Let’s face facts
AND, so to reliable news sources. That Mecca, or Jerusalem, of sources, Wikipedia.
More and more of us rely on it to provide information and background and, while a sort of people’s encyclopedia is a wonderful idea, the practicality is there are no real safeguards, it’s open to anyone to add to or alter items.
So a biography can be inflated, biased views written in or achievements excised or edited.
The only real checks appear to be if the subject of the piece complains.
Editing Wiki has become an obsession, or addiction, to some people.
A guy called Philip Cross is the prime example.
It’s reckoned he has run up more than 130,000 edits, often targeting left-wing politicians and figures – like former UK Ambassador Craig Murray and Jeremy Corbyn’s strategy and communications director, my old chum Seumas Milne – and allegedly removing creditable comments or facts.
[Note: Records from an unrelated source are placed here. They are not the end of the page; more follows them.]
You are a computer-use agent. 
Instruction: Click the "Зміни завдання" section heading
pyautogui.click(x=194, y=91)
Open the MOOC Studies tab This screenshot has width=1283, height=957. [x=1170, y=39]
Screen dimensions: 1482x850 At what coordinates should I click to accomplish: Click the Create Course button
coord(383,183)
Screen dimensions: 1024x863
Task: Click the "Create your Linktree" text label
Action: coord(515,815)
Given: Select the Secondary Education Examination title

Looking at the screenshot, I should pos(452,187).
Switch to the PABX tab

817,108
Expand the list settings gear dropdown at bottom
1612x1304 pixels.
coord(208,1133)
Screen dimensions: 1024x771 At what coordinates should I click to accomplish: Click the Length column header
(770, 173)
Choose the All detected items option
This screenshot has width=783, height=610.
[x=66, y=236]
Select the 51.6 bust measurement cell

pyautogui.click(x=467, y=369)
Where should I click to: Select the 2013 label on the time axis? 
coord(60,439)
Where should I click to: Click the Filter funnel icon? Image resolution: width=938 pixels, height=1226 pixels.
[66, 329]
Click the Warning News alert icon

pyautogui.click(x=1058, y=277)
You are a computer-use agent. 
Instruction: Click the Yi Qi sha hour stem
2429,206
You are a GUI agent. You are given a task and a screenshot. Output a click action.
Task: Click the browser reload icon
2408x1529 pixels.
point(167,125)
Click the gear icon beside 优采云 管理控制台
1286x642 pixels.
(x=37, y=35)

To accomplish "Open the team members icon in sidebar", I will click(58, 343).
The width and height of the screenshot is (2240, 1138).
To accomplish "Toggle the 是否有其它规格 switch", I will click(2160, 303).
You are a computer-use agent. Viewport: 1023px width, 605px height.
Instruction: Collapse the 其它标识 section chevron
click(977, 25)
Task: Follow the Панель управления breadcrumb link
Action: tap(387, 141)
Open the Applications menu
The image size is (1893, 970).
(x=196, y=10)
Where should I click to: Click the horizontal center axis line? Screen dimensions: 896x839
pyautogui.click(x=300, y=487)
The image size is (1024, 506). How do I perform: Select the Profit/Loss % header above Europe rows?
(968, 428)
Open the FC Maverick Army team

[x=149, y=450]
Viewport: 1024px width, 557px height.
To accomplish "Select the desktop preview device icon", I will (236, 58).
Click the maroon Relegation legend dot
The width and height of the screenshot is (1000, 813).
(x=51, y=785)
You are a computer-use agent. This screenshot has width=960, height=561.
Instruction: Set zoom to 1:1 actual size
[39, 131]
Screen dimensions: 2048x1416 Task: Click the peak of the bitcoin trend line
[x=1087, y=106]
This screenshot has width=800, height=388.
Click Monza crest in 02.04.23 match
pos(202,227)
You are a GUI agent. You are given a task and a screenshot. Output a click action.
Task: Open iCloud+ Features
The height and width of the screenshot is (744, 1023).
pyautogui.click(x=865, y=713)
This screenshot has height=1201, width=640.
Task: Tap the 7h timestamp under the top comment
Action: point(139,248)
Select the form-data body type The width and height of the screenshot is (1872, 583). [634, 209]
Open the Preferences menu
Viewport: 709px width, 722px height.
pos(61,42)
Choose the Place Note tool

The internet was rife with speculation that Cross was a pseudonym – it isn’t – and that he might be The Times leader writer Oliver Kamm – he is not – because his edits seemed to chime with Kamm’s spoutings.
This misinformed speculation, according to Kamm in lengthy and forthright correspondence with me, came from “cranks and conspiracy theorists”.
If you check out Kamm’s own Wiki entry you’ll see that it carries a health warning.”
A major contributor to this article appears to have a close connection with its subject.
It may require a clean-up to comply with Wikipedia’s content policies, particularly neutral point of view.”
Who on earth could this be referring to?